ここ十年ぐらい、恋に敗れすぎて満心創痍で、
そのせいで「一生愛してる」というハイボルテージな言葉を言えなくなった。

恋とか愛を一度冷めた目で見てしまうと、「一生」の重みも「愛してる」の重みも本当によくわからないなって思うし、
無駄に覚悟を決めて、感情的な大技ダイブを飛んで、愛してるって言ってまた傷つくのも嫌だし、
そんなこんなで言いたい理由よりも言いたくない理由の方が増えてしまった。

だからもう「愛してる」とか「一生愛してる」って不可解すぎて言わなくなったし、こわすぎて言えなくなった。

でも、今までの二十二年間の人生の中で「一生愛してる」って、何回言ってしまっただろう。

ティーンエイジャー特有の無知と浪漫と自信、
そしてラブコメやラブソングの過剰摂取に背中を押されて、
きっと十代の頃には「甘いもの食べたい」と同じぐらいの頻度で「一生愛してる」とか「ずっと一緒にいようね」という言葉を口や指先から発信していた気がする。

その言葉の重みなんてよくわからないけど、「言ったら何か起きるかも」みたいなよくわからない期待を抱えてとりあえず言ってみていた。

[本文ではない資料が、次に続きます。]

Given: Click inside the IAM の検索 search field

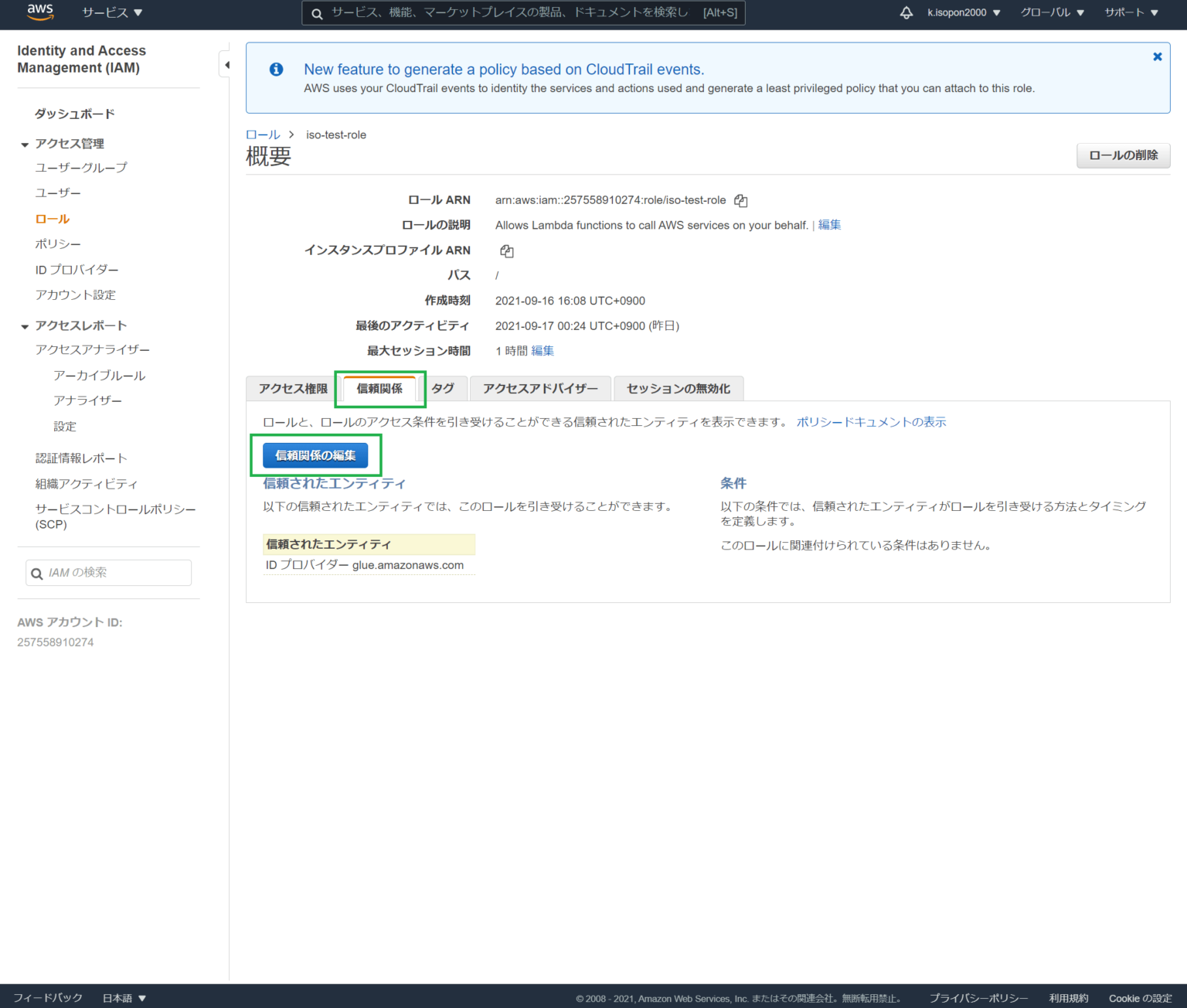Looking at the screenshot, I should [x=108, y=573].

ハリーポッターを読んだ後にとりあえず鍵のかかったドアに向かって「アロハモーラ」とか言ってみたくなっちゃうのと同じ。

でも現実世界の「アロハモーラ」と一緒で、「一生愛してる」なんて言っても、
発生することなんて、なぜか期待してしまった自分へのちょっとの失望と、開かない扉への落胆ぐらい。

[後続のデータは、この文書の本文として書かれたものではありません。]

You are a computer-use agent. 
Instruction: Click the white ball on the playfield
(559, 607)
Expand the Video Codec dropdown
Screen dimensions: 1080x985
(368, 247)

最近「一生愛してる」と自分が最後に言ってしまった時のことを考えていた。

高校生の時に付き合っていた大好きな人がいて、でも私がなんだかよくわからない理由で別れを切り出して、そのまま別れてしまった。
でも、その人のことが忘れられなかった。

忘れられなかったから、別れてだいぶ経った後に、
その人に手紙で「一生愛してる」だったか「ずっと待ってる」だったか、
何か「長期的な時間の曖昧な表現」と「愛してる / 好き / 待ってる」の組み合わせみたいなことを言ったことを覚えている。

それから数年経って、その人はもう思い出になったけど、
なぜか最近まで「でも言っちゃったし、ずっと待ってないといけないかも、一生愛してた方がいいかも」みたいなことを時々考えていた。

それで「一生愛してる」とか「ずっと待ってる」の時効っていつなんだろう、と考えていた。
いつまで待ったら、愛したら、やめていいんだろう。

でもそんなことを考えていたら、また別の恋人を思い出した。

高校一年生の時、半年ぐらい付き合っていた優しい男の子がいた。
高校生になる前のバレンタインから、同じ年の秋ごろまで付き合っていた。
その人ともよくわからない別れ方をしたから、彼はすごく落ち込んだ。

そして最後に「一生愛してるから」と言われた。

全然信じたわけじゃないけど、一生愛してくれるなんて、すごいなって思った。
こんなに性格が悪くてかわいくない自分に別れ際に「一生愛してるから」なんて言ってくれる人、もうこの人以外いないかもなと思った。「どうせそんなこと言うのは今だけで、すぐ冷めるよ」って言って別れたけど。

私、本当に優しくない十五歳だった。

でも二年ぐらい後になって、ひょんなことから彼の話をしていたら、
彼の友達に「あいつ、もうさすがに大丈夫だと思うけどまだちょっと引きずってるかもよ」と言われたことがあった。

その時、「彼は本当に『一生』愛してくれたんだ」と思ったことを今でも覚えている。

別れた後に、二年間も「好き」と少しでも思い続けてくれているって、
きっとあの「一生愛してるから」は本当にそうだったんだと思った。

その後、彼は大学に行って違う人と付き合ったらしい。
でも、いつもはシニカルな私が「一生愛してるなんてやっぱり嘘じゃないか!」とは思わなかった。

とりあえず「一生」が一旦終わったんだな、と思った。

だから、私にとっては「一生愛してるから」の時効は二年ぐらいな気がする、というつまらない結論に至った。

そんなわけで、もう過去に「一生愛してる」って言ってしまった人たちのありもしない影を追うのはもうやめたし、
次に「一生愛してる」と言う時は二年ぐらいは絶対に愛せる自信のある相手に言うことにした。

今まで「一生愛してる」って言ってしまった人たちと飲みにいきたい気がしてきた。
でもそんなハイリスクノーリターンっぽいことはやめようと思える理性もそろそろ芽生えてきてしまった二十二歳。

一生愛してると歌うWhitney Houstonへの憧れと疑いを胸に、
きっと今日も夜遅くまでラブソングを聴きながらくだらないことばかり考えている。